Coordinator, DBT Programs; The Retreat at Sheppard Pratt; Towson, MD

Dimeff, Linda A, Koerner, Kelly (Eds) (2007) New York: Guilford Press. ISBN 1-57230-974-1. xviii + 363 pp.

Dialectical Behavior Therapy in Clinical Practice is a collection of chapters composed by many of the leading practitioners of dialectal behavior therapy (DBT). Their goal in writing this book was to aid frontline clinicians with a working knowledge of DBT to most effectively use DBT within their program structures and target populations.

One of the long-standing difficulties in using DBT is that in its original and comprehensive format, it was structured to be a year long, intensive, outpatient treatment for borderline personality disorder. Unfortunately, the majority of clinicians working with high-risk self-harming patients are often working within shorter term residential treatment or crisis inpatient settings. Compounding challenges include working with a variety of patients or a patient population with different characteristics and perceived needs, working with managed care companies, and working under administrations that have other (at times conflicting) agendas. These realities make it impossible to adhere to the comprehensive DBT format and require significant modifications.

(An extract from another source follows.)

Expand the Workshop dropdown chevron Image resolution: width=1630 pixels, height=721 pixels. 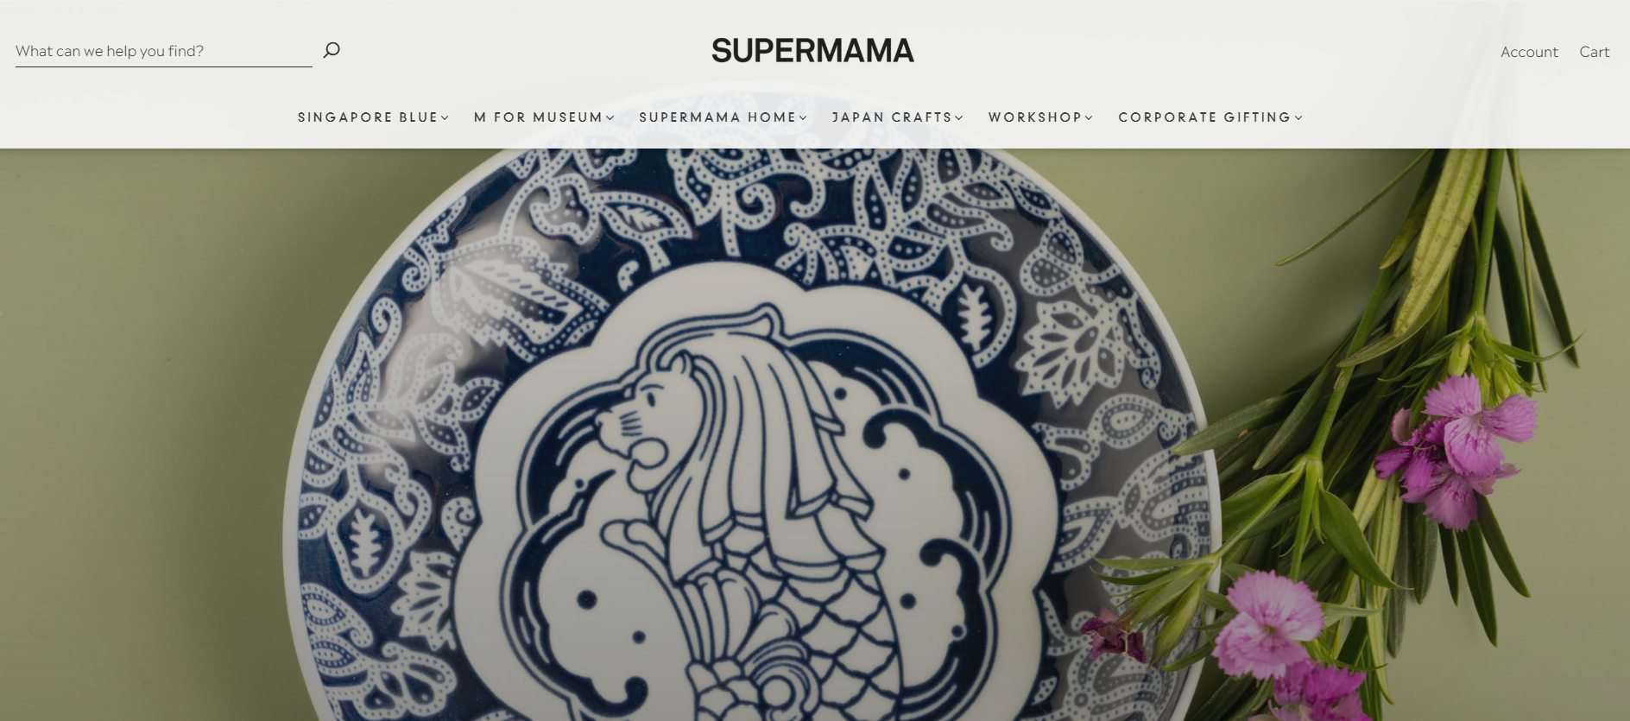1090,118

It is clear that with these challenges, clinicians must think outside the box. In doing this, one must adhere to the initial 5 functions of comprehensive DBT, initially developed by Marsha Linehan (enhancing client capabilities, improving motivation, ensuring generalization, enhancing therapist skill and motivation, and structuring the environment through contingency) to maintain the efficacy of treatment. As long as these 5 functions are maintained, the integrity of providing empirically based DBT is present.

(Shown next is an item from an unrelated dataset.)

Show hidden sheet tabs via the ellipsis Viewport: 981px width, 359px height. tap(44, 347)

This is the underlying message evident within each individual adaptation described beautifully throughout the book. Clear examples are provided of how DBT has been used effectively in inpatient, residential, and outpatient settings, and with adolescent, dually diagnosed, eating-disordered, and geriatric patient groups. Individual chapters are devoted to the various complications and headaches (and how they were reduced) for each of these settings and with each of these patient populations. The authors are quite practical and often include adapted diary cards, commitment strategies, chain analyses, and skills worksheets aimed at getting the clinician on the right path.

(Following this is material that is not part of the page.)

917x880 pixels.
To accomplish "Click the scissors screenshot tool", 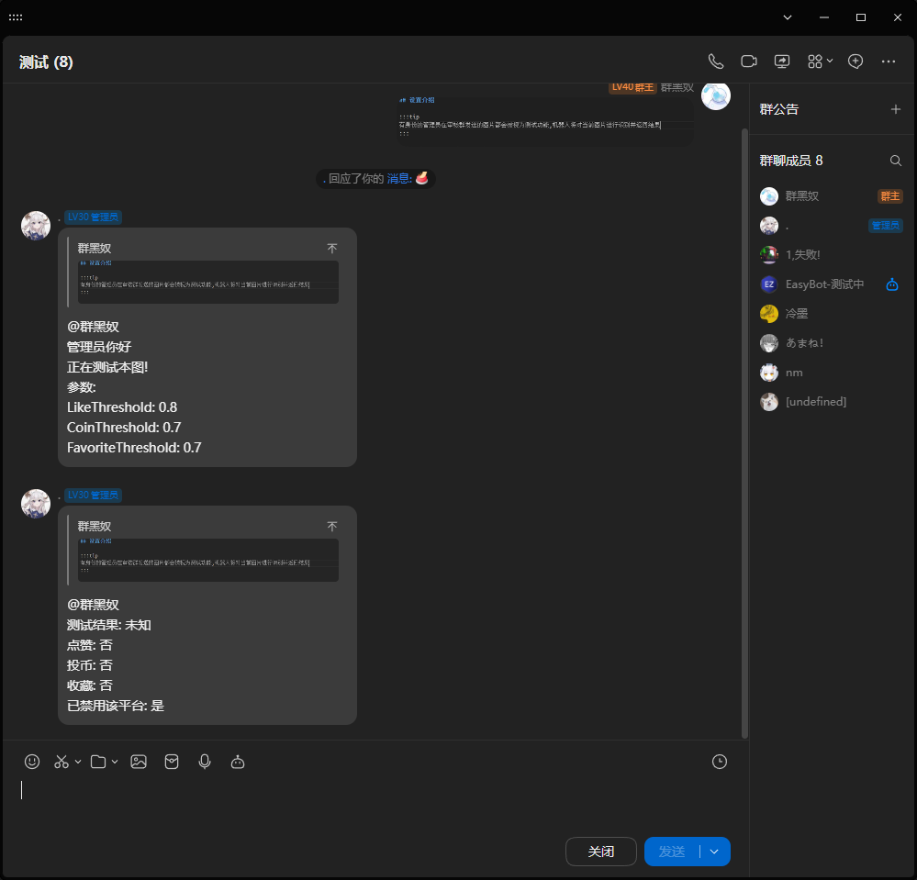I will coord(62,762).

In addition, included are several tips on how to overcome financial challenges and staff burnout. There is dedication to training alternate frontline staff, collecting data to support the efficacy of DBT treatment, and clients involved with several different centers or modalities.

This collection will prove invaluable to clinicians interested in adding DBT to a current treatment program or developing a DBT clinic. Rather than reinvent the wheel, it promotes creative critical thinking when making decisions about which modes one might use from comprehensive DBT and which modes one might adapt to best fit a given treatment setting and patient population.

It should be cautioned that this approach is meant to be used only by clinicians intensively trained in comprehensive DBT. One must have a clear understanding of the initial comprehensive model to ethically adapt DBT to another treatment setting. The text makes a reference to the impending need for certification of a program to legitimately claim it is providing DBT. This further emphasizes the need to put the time and effort into adapting DBT to an existing program. This volume demonstrates how such efforts can pay dividends.

Kelly E. Shannon, LCSW-C

Coordinator, DBT Programs

The Retreat at Sheppard Pratt

Towson, MD

© 2010 Lippincott Williams & Wilkins, Inc.